The federal student loan system is about to look fundamentally different. On July 1, 2026, the most sweeping changes in decades take effect, reshaping how much students and parents can borrow and how they pay it back. For new borrowers, a tangle of repayment options collapses into just two choices. For the roughly 40 million Americans already carrying federal student debt, the rules create a series of deadlines and decisions that could determine how much they ultimately pay. The changes stem from the Working Families Tax Cuts Act, also known as the One Big Beautiful Bill Act, and most of them are now imminent.
What Changes on July 1
The clearest shift is the menu. Anyone taking out a federal student loan on or after July 1 will choose between only two repayment plans. The first is a Tiered Standard plan with fixed monthly payments stretched over 10, 15, 20, or 25 years depending on the balance, with a $50 minimum payment. The second is the new Repayment Assistance Plan, an income-driven option that replaces the older income-driven plans for new borrowers.
The plans being retired are significant. The SAVE, Pay As You Earn, and Income-Contingent Repayment options are being phased out. SAVE, already frozen by the courts, stops accepting enrollments and is ending. For new borrowers, that entire generation of income-driven plans simply will not be available.
How the Repayment Assistance Plan Works
The Repayment Assistance Plan, or RAP, is the centerpiece for borrowers who need payments tied to income. Monthly payments run from 1% to 10% of adjusted gross income on a sliding scale, with a $10 minimum for the lowest earners, and borrowers get a $50 reduction per dependent child. Any remaining balance is forgiven after 30 years of payments.
RAP carries two features that prior plans lacked. First, it eliminates negative amortization: in any month a borrower’s on-time payment does not cover the interest accruing, the government waives the unpaid interest, so balances no longer grow during repayment. Second, it includes a matching principal benefit, meaning if a payment fails to reduce the principal by at least $50, the government contributes enough to ensure the balance drops by that amount. The plan also addresses a longstanding complaint from two-earner households: a married borrower filing separately is assessed only on their own income, and payments are prorated by loan balance rather than combined household income.
There are tradeoffs. RAP is the only one of the two new plans eligible for Public Service Loan Forgiveness, which still requires 10 years of qualifying payments. And once a borrower enrolls in RAP, switching to another plan later is not permitted, making the initial choice consequential.

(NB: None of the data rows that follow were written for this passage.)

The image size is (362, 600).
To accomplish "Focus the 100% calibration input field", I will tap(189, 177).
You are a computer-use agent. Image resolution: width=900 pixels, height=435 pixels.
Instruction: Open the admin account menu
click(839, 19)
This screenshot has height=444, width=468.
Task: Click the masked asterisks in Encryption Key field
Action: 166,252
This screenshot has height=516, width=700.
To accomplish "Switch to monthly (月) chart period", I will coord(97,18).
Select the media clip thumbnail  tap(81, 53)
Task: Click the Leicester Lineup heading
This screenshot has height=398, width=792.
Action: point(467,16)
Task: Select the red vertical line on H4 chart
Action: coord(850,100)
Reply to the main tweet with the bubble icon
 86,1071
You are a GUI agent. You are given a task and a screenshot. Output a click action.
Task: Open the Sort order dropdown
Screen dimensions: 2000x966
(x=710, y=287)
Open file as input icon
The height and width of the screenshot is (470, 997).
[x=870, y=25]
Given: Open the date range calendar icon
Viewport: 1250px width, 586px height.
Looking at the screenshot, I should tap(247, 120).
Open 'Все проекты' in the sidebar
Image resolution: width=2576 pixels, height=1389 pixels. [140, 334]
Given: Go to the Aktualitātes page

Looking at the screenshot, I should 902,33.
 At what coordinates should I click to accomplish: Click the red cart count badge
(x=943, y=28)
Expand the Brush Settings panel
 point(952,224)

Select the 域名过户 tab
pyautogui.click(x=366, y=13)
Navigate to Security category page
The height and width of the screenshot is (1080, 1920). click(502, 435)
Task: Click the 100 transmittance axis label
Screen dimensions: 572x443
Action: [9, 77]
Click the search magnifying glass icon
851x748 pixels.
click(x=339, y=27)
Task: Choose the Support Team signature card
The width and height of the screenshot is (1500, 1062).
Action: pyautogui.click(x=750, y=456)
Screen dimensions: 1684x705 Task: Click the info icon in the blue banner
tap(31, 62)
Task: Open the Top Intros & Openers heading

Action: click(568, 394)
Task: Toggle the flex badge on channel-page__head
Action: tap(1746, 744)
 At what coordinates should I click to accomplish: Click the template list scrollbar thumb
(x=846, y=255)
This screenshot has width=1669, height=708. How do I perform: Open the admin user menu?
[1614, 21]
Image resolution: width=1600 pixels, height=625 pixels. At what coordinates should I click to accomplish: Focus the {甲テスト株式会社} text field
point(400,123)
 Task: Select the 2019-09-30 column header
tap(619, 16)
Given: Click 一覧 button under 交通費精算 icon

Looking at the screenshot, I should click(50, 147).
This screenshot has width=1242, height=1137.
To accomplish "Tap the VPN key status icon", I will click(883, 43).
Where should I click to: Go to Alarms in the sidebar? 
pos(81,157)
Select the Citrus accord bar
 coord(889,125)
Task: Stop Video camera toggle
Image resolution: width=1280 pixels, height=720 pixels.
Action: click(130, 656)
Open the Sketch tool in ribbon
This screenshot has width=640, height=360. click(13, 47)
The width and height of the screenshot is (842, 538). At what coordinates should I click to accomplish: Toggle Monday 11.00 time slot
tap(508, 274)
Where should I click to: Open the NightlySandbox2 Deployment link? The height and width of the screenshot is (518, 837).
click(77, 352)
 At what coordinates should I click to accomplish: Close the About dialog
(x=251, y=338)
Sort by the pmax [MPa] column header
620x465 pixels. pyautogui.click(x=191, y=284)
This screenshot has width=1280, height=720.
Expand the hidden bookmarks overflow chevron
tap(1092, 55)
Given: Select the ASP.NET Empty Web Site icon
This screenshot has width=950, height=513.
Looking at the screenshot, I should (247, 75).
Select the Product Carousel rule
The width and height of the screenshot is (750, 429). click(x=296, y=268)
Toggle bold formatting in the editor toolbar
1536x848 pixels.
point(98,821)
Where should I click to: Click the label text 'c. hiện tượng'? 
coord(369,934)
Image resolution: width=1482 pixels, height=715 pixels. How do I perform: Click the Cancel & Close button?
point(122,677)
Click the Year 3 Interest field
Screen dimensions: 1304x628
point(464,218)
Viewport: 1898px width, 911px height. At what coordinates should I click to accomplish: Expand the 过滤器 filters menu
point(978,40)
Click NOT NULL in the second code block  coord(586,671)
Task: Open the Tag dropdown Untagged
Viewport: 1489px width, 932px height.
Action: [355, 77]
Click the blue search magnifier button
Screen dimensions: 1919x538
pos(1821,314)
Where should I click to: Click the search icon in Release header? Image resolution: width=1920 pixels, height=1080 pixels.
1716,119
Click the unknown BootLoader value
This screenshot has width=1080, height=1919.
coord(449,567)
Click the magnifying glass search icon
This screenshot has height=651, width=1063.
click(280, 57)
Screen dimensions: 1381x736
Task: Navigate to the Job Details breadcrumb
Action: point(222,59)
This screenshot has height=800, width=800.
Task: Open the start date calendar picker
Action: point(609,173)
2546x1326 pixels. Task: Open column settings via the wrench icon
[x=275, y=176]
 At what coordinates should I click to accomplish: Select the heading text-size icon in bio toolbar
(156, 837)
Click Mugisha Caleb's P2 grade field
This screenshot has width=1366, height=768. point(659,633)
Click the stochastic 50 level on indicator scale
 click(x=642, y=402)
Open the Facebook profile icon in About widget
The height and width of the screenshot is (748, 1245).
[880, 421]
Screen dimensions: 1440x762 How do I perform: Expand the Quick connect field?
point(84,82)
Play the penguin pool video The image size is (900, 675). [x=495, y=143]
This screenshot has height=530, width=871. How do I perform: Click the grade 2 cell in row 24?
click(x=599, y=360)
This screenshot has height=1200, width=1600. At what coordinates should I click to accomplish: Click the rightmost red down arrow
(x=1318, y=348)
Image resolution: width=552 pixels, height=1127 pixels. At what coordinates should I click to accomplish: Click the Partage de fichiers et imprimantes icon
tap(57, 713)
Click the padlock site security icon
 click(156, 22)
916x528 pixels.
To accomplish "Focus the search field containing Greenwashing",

New Limits on How Much You Can Borrow
The overhaul also tightens borrowing itself. Grad PLUS loans, which let graduate students borrow up to the full cost of attendance, are eliminated for new borrowers. Graduate borrowing is capped at $20,500 a year and professional-student borrowing at $50,000 a year. For the first time, Parent PLUS loans face limits as well, capped at $20,000 per year per dependent and $65,000 in total per student, where parents could previously borrow up to the full cost of attendance.
Additional rules narrow access further. Annual loan amounts will be prorated by enrollment status, so a half-time student qualifies for half the annual limit, and colleges gain authority to set their own program-level borrowing caps. Together, the limits are expected to push some graduate and professional students toward private loans to cover the gap.
What Current Borrowers Must Decide
Existing borrowers are not forced onto the new plans immediately, but they face a critical condition. Those with loans taken out before July 1, 2026, can remain on legacy plans, including the current Standard, Graduated, Extended, and Income-Based Repayment plans, only if they do not take out any new loans. Borrow again or consolidate after July 1, and all loans are treated as new, leaving only RAP or the new Standard plan.
Two deadlines matter most. Borrowers currently on ICR, PAYE, or SAVE must move to another plan by July 1, 2028, or be automatically placed into RAP. And Parent PLUS borrowers who want an income-driven option face a tighter window: because Parent PLUS loans are not eligible for RAP, parents seeking income-driven repayment generally need to consolidate before July 1, 2026, and enroll in a qualifying plan first. Borrowers should also note that forbearance is being restricted for new loans to nine months over any two-year period.
Who Wins and Who Loses
The practical winners are borrowers prone to ballooning balances, who benefit from RAP’s interest waiver, lower earners protected by the $10 floor, and married two-earner couples no longer penalized for a spouse’s income. The losers are graduate and professional students who lose Grad PLUS access and may turn to costlier private debt, Parent PLUS borrowers losing a path to income-driven relief, and anyone who valued the shorter forgiveness timelines of the plans now disappearing.
The bottom line is timing. The biggest decisions hinge on whether and when a borrower takes on new debt, and the cost of a wrong move can be the permanent loss of a more favorable legacy plan. Borrowers weighing new loans or consolidation should map their options against studentaid.gov before the July 1 deadline rather than after it.